Data management in distributed systems has been traditionally achieved by distributed database systems which enable users to transparently access and update several databases in a network using a high-level query language (e.g. SQL) \cite{PDDS1999:ValduriezO}. Transparency is achieved through a global schema which hides the local databases' heterogeneity. In its simplest form, a distributed database system is a centralized server that supports a global schema and implements distributed database techniques (query processing, transaction management, consistency management, etc.). This approach has proved effective for applications that can benefit from centralized control and full-fledge database capabilities, e.g. information systems. However, it cannot scale up to more than tens of databases. Data integration systems extend the distributed database approach to access data sources on the Internet with a simpler query language in read-only mode.

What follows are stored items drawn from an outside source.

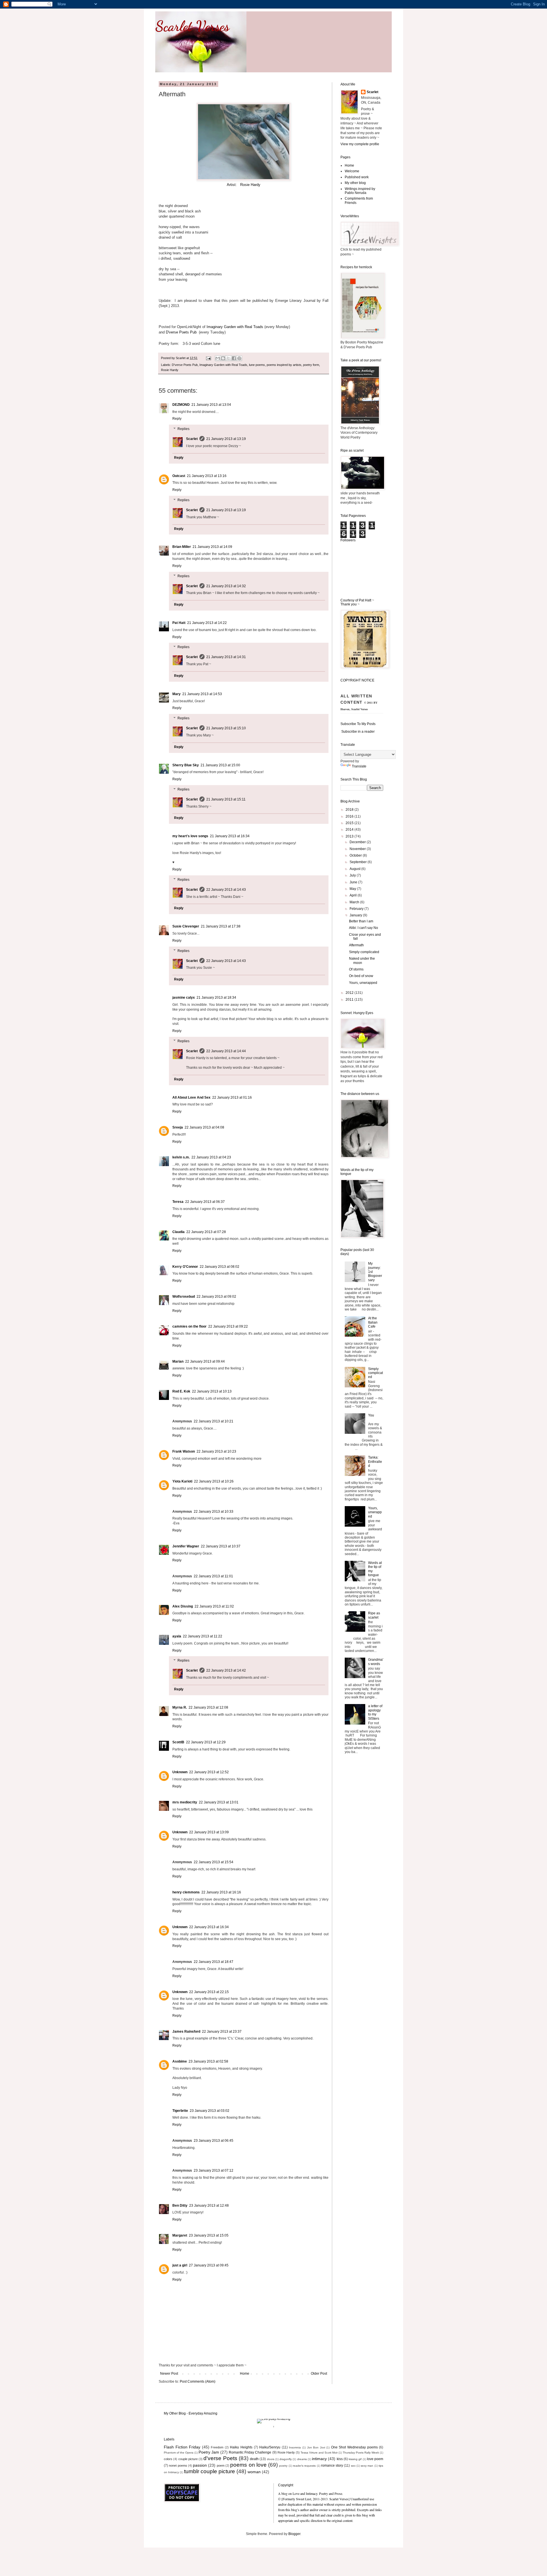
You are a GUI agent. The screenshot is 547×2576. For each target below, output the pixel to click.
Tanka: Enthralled (375, 1461)
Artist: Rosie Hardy (243, 185)
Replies (183, 429)
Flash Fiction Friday (182, 2447)
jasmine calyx (183, 998)
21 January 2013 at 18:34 (216, 998)
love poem (375, 2459)
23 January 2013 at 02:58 (208, 2061)
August (355, 869)
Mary (176, 694)
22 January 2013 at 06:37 (205, 1202)
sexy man (367, 2465)
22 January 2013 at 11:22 (202, 1636)
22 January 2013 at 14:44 (226, 1051)
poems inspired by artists (284, 364)
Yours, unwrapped (363, 983)
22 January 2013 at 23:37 (222, 2032)
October (356, 855)
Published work (357, 177)
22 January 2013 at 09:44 (205, 1361)
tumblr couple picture (209, 2471)
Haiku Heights (241, 2447)
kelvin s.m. (181, 1157)
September (359, 862)
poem (220, 2465)
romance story (332, 2466)
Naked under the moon (362, 961)
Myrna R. (179, 1707)
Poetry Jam (209, 2452)
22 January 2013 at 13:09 (209, 1832)
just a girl (179, 2265)
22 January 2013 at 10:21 (213, 1421)
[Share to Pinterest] (239, 358)
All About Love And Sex (191, 1097)
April (354, 895)
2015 (350, 823)
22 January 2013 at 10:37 (220, 1546)
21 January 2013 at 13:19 (226, 439)
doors (270, 2459)
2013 (350, 836)
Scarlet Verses (192, 26)
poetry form (311, 364)
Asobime (179, 2061)
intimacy (319, 2458)
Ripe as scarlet (374, 1615)
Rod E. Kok (181, 1391)
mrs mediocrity (184, 1802)
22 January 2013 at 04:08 (204, 1127)
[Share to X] (228, 358)
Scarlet (192, 439)
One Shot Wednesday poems (354, 2447)
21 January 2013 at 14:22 (207, 623)
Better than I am (361, 921)
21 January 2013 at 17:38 (220, 926)
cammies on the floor (189, 1326)
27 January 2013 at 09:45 (208, 2265)
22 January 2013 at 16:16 (221, 1892)
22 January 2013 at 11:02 (214, 1606)
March (355, 902)
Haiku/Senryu (269, 2447)
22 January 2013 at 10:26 (214, 1481)
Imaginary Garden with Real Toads (235, 327)
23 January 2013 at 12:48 (209, 2206)
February (357, 909)
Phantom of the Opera (178, 2452)
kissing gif (355, 2459)
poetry (283, 2465)
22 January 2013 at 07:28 (206, 1232)
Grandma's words (375, 1662)
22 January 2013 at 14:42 (226, 1670)
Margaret (179, 2235)
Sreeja (177, 1127)
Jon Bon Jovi (316, 2447)
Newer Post (169, 2374)
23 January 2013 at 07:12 (213, 2170)
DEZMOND (181, 405)
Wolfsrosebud (183, 1297)
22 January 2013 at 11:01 (213, 1576)
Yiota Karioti (182, 1481)
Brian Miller (181, 547)
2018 (350, 810)
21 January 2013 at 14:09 (212, 547)
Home (244, 2374)
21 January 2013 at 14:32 (226, 586)
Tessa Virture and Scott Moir (319, 2452)
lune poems (257, 364)
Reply (176, 419)
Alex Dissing (182, 1606)
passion (200, 2465)
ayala (176, 1636)
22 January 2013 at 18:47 (213, 1962)
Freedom (217, 2447)
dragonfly (285, 2459)
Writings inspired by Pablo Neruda (360, 191)
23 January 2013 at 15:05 (208, 2235)
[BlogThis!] (223, 358)
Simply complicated (364, 952)
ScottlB (178, 1742)
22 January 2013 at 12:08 (208, 1707)
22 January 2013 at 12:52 (209, 1772)
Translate (359, 766)
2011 (350, 1000)
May (353, 889)
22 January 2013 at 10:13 (212, 1391)
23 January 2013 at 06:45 (213, 2141)
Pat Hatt (178, 623)
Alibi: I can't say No (363, 928)
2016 (350, 816)
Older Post (319, 2374)
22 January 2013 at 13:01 (218, 1802)
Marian (177, 1361)
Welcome (352, 171)
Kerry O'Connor (185, 1267)
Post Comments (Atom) (197, 2381)
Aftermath (356, 945)
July (353, 875)
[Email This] (218, 358)
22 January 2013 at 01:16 (232, 1097)
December (358, 842)
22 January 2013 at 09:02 (216, 1297)
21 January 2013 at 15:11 (226, 799)
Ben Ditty (179, 2206)
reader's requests (304, 2465)
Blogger (294, 2534)
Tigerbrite (180, 2111)
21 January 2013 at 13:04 (211, 405)
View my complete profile (359, 144)
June (354, 882)
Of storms (356, 969)
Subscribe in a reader (358, 732)
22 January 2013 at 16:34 (209, 1927)
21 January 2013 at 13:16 (206, 476)
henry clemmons (186, 1892)
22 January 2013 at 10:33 (213, 1512)
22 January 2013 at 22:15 (209, 1992)
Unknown (179, 1772)
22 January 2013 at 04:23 (211, 1157)
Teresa (177, 1202)
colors (168, 2459)
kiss (340, 2459)
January (356, 915)
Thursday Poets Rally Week (361, 2452)
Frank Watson (183, 1451)
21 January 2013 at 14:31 (226, 657)
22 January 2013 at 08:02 (219, 1267)
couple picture (188, 2459)
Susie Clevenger (185, 926)
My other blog (355, 183)
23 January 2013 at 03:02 (209, 2111)
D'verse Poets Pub (181, 332)
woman (254, 2471)
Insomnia (295, 2447)
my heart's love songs (190, 836)
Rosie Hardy (169, 370)
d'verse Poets (220, 2458)
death (254, 2459)
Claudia (178, 1232)
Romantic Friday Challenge (250, 2452)
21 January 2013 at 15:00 (220, 765)
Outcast (178, 476)
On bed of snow (361, 976)
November (358, 849)
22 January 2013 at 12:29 (206, 1742)
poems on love (248, 2465)
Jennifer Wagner (185, 1546)
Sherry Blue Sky (185, 765)
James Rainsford (186, 2032)
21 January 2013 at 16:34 (230, 836)
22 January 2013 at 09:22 (228, 1326)
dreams (302, 2459)
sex (353, 2465)
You (371, 1415)
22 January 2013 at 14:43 (226, 890)
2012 (350, 993)
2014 (350, 830)
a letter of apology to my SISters (375, 1712)
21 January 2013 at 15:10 (226, 728)
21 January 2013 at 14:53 (202, 694)
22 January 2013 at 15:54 (213, 1862)
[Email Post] (208, 358)
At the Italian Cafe (372, 1322)
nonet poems (178, 2465)
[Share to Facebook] (234, 358)
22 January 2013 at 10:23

Parallel database systems also extend the distributed database approach to improve performance (transaction throughput or query response time) by exploiting database partitioning using a multiprocessor or cluster system. Although data integration systems and parallel database systems can scale up to hundreds of data sources or database partitions, they still rely on a centralized global schema and strong assumptions about the network.
In contrast, peer-to-peer (P2P) systems adopt a completely decentralized approach to data sharing. By distributing data storage and processing across autonomous peers in the network, they can scale without the need for powerful servers. Popular examples of P2P systems such as Gnutella and Kaaza have millions of users sharing petabytes of data over the Internet. Although very useful, these systems are quite simple (e.g. file sharing), support limited functions (e.g. keyword search) and use simple techniques (e.g. resource location by flooding) which have performance problems. To deal with the dynamic behavior of peers that can join and leave the system at any time, they rely on the fact that popular data get massively duplicated.
Initial research on P2P systems has focused on improving the performance of query routing in the unstructured systems which rely on flooding. This work led to structured solutions based on distributed hash tables (DHT), e.g. CAN and CHORD, or hybrid solutions with super-peers that index subsets of peers. Although these designs can give better performance guarantees, more research is needed to understand their trade-offs between fault-tolerance, scalability, self-organization, etc.
Recently, other work has concentrated on supporting advanced applications which must deal with semantically rich data (e.g., XML documents, relational tables, etc.) using a high-level SQL-like query language. Such data management in P2P systems is quite challenging because of the scale of the network and the autonomy and unreliable nature of peers. Most techniques designed for distributed database systems which statically exploit schema and network information no longer apply. New techniques are needed which should be decentralized, dynamic and self-adaptive.